● **Dataset**
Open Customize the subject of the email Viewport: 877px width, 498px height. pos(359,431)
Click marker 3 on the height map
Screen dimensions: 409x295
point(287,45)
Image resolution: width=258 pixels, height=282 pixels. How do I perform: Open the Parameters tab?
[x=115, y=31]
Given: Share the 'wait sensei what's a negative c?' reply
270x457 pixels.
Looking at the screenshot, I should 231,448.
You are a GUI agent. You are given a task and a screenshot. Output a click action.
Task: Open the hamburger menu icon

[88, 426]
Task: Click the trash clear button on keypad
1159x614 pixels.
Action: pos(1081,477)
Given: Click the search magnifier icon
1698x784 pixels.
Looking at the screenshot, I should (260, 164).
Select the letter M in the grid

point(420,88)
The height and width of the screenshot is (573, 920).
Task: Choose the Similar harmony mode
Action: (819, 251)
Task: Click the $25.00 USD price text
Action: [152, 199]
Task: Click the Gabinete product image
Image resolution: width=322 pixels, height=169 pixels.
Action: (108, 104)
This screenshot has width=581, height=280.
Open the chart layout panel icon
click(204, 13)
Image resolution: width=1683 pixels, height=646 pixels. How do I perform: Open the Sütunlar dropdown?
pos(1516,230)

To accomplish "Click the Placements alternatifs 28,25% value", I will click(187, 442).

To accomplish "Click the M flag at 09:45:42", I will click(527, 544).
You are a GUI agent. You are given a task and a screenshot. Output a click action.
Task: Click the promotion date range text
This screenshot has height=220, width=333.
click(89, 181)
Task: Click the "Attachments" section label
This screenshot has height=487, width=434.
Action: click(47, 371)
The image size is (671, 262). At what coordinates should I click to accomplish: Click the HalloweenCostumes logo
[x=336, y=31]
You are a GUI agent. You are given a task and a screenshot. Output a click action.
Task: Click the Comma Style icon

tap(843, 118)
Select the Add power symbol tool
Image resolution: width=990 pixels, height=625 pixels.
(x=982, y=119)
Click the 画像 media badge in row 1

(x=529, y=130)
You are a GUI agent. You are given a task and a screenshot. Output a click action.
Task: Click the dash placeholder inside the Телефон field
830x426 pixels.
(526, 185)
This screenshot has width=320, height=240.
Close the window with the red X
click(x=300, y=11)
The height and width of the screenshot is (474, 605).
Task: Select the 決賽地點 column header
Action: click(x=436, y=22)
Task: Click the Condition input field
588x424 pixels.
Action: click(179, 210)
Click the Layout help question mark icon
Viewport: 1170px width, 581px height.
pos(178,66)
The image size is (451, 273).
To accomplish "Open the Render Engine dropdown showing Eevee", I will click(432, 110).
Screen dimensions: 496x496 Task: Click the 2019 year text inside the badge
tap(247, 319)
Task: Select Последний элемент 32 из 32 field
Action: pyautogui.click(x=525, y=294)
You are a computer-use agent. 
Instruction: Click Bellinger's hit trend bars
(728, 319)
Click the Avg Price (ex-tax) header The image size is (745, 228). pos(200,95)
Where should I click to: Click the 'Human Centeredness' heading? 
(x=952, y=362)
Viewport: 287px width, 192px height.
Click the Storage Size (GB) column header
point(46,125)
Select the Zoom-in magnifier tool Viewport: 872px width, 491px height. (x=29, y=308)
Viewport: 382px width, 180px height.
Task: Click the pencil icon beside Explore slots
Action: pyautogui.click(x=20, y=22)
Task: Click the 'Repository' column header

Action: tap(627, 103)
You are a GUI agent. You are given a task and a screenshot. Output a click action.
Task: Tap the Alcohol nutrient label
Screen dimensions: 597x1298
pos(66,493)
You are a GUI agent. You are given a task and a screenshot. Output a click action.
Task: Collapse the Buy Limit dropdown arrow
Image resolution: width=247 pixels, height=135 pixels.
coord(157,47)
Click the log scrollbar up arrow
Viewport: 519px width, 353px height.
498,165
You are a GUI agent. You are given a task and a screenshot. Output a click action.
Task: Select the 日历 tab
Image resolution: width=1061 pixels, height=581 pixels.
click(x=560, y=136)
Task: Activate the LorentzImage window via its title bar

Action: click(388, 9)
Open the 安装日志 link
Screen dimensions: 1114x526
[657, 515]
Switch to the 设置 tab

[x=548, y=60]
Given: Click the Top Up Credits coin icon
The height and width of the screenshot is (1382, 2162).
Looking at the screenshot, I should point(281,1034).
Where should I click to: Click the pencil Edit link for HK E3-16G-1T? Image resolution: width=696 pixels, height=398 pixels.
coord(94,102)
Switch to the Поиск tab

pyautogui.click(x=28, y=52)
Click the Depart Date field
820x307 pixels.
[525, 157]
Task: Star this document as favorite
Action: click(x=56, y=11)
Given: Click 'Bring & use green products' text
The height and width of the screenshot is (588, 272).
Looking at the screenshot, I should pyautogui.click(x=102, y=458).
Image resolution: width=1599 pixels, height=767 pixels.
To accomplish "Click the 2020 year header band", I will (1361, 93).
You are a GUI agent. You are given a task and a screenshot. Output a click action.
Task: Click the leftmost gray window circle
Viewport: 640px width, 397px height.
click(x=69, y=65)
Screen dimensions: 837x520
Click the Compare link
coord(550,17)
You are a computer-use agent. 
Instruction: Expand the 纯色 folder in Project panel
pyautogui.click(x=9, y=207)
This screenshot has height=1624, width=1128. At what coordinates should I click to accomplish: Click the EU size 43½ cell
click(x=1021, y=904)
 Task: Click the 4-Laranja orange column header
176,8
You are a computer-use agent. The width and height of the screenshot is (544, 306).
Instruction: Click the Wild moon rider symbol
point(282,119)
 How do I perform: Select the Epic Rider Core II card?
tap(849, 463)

● **Task**
Which rows above contain the word "column"? Copy each of those rows in full, keeping their original order.

● **Correct output**
Task: Select the 決賽地點 column header
Click the Storage Size (GB) column header
Task: Click the 'Repository' column header
 Task: Click the 4-Laranja orange column header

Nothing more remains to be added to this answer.